# DATA PROVIDED
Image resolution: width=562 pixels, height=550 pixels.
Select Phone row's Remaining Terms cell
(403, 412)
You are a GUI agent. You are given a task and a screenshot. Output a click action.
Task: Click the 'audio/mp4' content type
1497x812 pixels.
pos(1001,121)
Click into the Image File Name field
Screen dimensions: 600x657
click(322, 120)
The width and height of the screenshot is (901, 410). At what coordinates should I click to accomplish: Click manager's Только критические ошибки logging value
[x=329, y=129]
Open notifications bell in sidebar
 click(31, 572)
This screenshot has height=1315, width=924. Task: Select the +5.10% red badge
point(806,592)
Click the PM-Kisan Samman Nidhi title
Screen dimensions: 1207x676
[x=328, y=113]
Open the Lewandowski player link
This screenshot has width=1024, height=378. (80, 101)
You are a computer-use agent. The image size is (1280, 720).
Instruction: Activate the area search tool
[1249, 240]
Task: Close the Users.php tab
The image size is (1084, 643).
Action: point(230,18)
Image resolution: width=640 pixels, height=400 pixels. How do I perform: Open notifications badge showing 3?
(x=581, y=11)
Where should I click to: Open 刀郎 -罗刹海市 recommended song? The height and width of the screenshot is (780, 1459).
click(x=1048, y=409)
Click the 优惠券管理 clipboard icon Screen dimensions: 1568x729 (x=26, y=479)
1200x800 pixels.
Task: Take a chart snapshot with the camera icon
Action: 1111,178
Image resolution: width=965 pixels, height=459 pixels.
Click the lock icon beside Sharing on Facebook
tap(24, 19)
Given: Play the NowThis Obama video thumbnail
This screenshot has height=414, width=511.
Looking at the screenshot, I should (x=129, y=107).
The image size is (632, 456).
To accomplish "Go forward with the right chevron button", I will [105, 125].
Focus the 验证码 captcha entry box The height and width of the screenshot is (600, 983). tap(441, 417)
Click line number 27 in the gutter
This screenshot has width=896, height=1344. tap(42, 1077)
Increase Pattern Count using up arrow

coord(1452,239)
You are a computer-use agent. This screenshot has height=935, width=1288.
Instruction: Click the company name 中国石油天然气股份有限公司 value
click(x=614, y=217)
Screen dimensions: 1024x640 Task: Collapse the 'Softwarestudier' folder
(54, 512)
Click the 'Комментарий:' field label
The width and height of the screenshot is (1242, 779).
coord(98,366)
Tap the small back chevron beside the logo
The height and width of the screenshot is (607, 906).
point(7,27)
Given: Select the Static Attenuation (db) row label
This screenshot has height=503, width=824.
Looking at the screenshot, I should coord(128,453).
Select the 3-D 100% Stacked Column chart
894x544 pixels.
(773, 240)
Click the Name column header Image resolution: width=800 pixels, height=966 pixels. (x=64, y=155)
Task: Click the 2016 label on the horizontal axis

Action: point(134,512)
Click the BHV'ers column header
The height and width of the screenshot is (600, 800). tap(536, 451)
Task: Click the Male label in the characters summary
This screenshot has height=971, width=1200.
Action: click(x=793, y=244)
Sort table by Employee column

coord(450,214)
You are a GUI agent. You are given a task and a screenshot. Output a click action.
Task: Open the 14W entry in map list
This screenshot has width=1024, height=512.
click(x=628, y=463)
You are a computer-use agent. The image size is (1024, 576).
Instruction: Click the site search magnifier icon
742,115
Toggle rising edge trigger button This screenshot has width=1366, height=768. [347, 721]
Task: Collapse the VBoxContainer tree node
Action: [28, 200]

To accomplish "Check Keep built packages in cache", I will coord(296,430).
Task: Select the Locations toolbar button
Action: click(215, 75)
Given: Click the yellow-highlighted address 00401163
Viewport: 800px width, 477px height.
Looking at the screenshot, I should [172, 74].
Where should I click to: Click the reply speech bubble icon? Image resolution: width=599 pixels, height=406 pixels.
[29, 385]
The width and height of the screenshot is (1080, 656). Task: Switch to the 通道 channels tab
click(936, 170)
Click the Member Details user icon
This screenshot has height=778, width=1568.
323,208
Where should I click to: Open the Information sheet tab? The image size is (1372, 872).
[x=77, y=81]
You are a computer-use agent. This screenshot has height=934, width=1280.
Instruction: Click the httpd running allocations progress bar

# HOW TO COMPLETE THIS TASK
Bring together all lines in the records where the word "chevron" is found.

# TASK ANSWER
To accomplish "Go forward with the right chevron button", I will [105, 125].
Tap the small back chevron beside the logo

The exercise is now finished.